Different mutual funds and etfs track different commodity indices, and these indices have different exposures to individual commodities. The Pimco Commodity Real Return Strategy tracks the Bloomberg Commodity Index, allocating about one-third of the funds to energy, agriculture, and metal respectively. The iShares S&P GSCI Commodity-Indexed Trust and two Invesco ETFs track indices with over 50% weight in energy.

High volatility and underperformance relative to stocks are two reasons why commodities have fallen out of favor. This year, commodities have underperformed stocks for the second consecutive year, with the Bloomberg Commodity Index down 2% so far this year, while the s&p 500 index has risen 25%. In 2023, the Bloomberg Commodity Index fell 13%, and the s&p 500 index rose 26%. However, over the past 25 years, gold's roi has exceeded that of the s&p 500 index.

Trump's tariff policy has also cast a shadow over the prospects of commodities, as high tariffs could burden the economies of other countries.

However, the commodity market has already digested a lot of bad news.
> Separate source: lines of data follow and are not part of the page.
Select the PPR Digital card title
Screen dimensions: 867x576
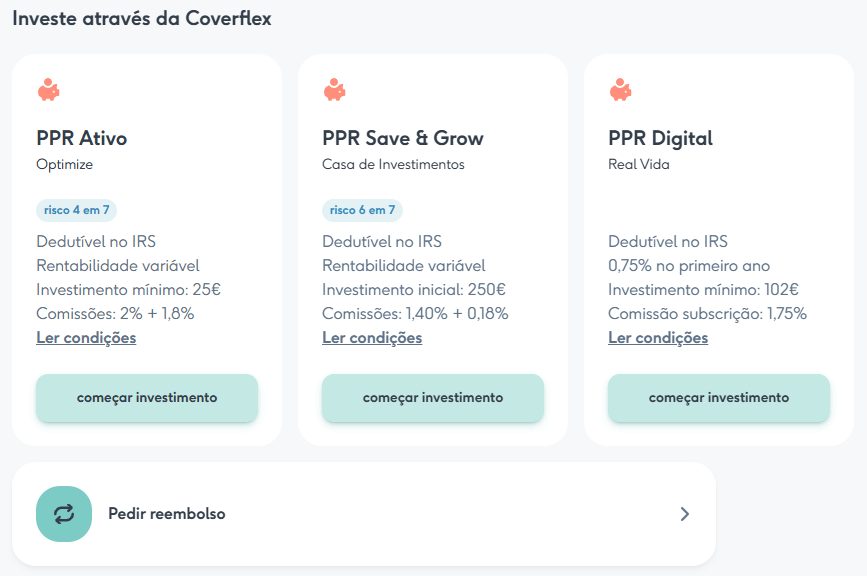click(x=660, y=138)
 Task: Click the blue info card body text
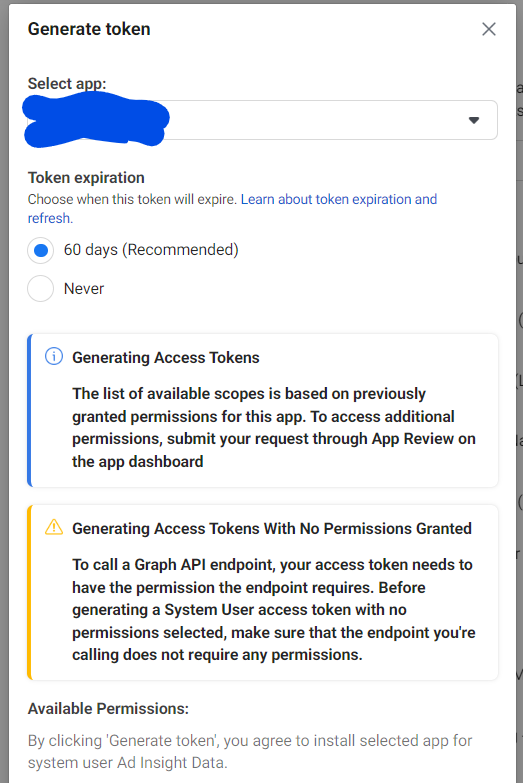click(x=274, y=427)
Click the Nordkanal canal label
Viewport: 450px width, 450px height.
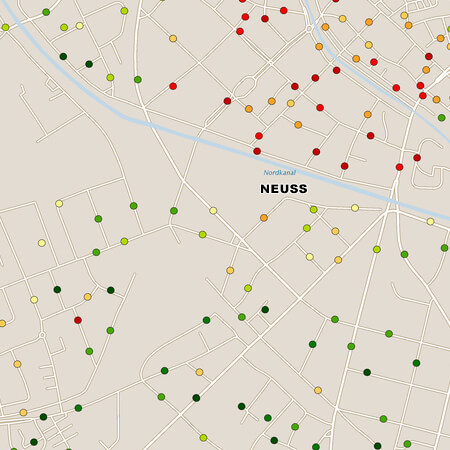280,172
This year, the benchmark oil price in the usa fell by 4% to $70 per barrel, and the price of henry hub natural gas dropped by 30% to less than $3 per thousand cubic feet.

Greg Sharenow, co-fund manager of Pimco's Commodity Fund, pointed out that investors' concerns about the china economy have put pressure on commodities, including oil. He believes these concerns have been absorbed by the market, creating buying opportunities.
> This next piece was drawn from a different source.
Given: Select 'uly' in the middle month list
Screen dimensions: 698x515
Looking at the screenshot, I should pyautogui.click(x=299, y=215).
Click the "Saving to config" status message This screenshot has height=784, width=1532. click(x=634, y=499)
In addition, although copper, as a 'green metal', has generated a lot of interest in electric vehicles and wind power, this year the copper price is just slightly above $4 per pound, providing a great entry point, especially as the world's largest copper consumer, china, continues to stimulate the economy.

As a component of solar panels, silver remains a key metal in renewable energy, with a total annual value of mined silver around $30 billion, about one-tenth of the value of mined gold each year.

Currently, the prices of corn and chicago srw wheat are close to multi-year lows and production costs, indicating limited room for further declines. Corn prices are just above 4 dollars per bushel, while chicago srw wheat prices are 5.50 dollars per bushel, both half of their peaks in 2022. Teucrium's senior portfolio strategist Jake Hanley believes that the prospects for chicago srw wheat may be the best among all grains, as global consumption of chicago srw wheat has exceeded production in four out of the past five years. Furthermore, despite the impact of global warming, the American Midwest has not seen drought-induced crop failures for over a decade and if this continues in 2025, food prices may rise significantly. Teucrium's corn and chicago srw wheat etf, Teucrium Corn and Teucrium Wheat, are currently priced near 52-week lows.

Gold, silver, and many csi commodity equity index have faced pressure since the usa presidential election, one reason being the potential rise in interest rates. Since Trump's victory, the Bloomberg commodity index has dropped by 3%, making timing for investing in commodities crucial, and it appears to be a good entry point for investors.

Editor/Rocky

The translation is provided by third-party software.